**Work to complete:**
Check each line of the listing for the string "click". Copy those where it appears.

■ ■ ■ ■

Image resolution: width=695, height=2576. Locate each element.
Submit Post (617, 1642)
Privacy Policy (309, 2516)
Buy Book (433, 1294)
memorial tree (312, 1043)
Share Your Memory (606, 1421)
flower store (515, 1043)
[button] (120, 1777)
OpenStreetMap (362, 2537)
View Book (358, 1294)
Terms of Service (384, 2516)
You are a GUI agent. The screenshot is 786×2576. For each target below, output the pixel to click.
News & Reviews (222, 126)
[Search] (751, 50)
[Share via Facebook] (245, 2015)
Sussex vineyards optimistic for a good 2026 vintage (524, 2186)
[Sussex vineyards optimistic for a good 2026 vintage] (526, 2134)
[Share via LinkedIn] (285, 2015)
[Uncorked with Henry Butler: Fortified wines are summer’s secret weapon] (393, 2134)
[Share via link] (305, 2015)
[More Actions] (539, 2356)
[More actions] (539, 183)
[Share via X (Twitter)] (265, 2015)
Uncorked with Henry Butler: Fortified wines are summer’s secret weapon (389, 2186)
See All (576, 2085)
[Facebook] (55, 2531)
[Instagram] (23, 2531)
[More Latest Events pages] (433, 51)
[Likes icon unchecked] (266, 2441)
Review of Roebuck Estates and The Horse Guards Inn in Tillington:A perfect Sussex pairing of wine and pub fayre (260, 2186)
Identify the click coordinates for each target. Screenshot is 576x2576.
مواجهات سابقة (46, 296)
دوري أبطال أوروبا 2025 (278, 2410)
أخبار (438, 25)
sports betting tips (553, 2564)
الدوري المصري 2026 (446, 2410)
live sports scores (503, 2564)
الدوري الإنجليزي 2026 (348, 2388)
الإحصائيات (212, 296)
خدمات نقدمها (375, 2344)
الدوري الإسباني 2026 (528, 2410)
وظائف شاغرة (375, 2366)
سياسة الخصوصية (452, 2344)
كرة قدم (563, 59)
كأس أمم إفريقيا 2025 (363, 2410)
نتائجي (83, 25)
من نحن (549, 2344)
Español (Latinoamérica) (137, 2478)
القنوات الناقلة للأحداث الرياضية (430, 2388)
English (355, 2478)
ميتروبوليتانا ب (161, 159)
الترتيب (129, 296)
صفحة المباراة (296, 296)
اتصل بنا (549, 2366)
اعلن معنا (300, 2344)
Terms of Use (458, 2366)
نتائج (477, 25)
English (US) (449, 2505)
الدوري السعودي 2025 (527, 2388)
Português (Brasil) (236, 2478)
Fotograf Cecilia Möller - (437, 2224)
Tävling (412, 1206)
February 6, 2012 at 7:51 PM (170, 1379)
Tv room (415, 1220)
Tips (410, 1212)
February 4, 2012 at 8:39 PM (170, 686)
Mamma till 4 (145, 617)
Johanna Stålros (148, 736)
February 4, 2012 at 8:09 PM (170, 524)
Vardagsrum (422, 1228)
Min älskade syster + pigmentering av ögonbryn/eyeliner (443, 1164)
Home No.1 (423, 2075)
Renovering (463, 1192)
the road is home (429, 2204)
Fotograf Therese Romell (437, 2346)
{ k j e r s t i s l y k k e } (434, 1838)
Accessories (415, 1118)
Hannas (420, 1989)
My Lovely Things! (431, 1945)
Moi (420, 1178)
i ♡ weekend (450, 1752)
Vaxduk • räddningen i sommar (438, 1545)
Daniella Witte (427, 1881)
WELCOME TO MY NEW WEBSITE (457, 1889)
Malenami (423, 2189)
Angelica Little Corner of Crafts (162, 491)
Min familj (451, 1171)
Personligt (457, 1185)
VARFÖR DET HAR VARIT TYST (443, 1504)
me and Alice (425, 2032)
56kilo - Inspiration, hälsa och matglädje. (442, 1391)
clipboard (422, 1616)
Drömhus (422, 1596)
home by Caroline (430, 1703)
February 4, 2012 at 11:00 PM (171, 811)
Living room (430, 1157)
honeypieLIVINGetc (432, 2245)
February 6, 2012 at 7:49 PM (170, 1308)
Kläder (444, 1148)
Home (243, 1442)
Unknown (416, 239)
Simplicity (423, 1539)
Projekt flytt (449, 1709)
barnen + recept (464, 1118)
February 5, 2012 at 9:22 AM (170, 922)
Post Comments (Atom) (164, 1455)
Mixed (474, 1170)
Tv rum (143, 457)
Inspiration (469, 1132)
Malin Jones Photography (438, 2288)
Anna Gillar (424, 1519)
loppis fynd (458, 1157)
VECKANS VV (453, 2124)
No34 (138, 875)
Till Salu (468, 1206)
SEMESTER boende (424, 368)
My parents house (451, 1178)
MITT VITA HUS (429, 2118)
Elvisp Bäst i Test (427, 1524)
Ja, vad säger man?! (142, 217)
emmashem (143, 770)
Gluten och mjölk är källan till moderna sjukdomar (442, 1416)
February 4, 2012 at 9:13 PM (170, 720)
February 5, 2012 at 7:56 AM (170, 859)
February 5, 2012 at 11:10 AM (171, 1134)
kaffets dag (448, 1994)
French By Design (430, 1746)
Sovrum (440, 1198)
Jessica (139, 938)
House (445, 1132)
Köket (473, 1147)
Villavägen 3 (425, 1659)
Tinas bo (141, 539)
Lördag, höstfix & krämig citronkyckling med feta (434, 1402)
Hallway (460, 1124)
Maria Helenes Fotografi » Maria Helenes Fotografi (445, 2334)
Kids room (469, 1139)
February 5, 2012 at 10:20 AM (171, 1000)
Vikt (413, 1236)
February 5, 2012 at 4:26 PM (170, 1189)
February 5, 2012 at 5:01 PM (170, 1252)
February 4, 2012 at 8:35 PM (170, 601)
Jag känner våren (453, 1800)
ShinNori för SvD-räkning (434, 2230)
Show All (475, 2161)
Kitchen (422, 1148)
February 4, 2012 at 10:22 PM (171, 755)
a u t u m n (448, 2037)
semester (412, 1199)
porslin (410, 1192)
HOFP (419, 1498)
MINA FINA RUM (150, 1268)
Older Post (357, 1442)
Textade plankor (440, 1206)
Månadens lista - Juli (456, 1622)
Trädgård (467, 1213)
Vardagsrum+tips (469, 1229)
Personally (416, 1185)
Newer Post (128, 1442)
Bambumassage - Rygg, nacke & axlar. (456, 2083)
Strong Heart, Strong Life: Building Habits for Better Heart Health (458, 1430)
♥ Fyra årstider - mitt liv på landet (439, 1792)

■ ■ ■ ■

**Solution to this task:**
You are a GUI agent. The screenshot is 786×2576. For each target below, output the pixel to click.
Identify the click coordinates for each target. Screenshot is 576x2576.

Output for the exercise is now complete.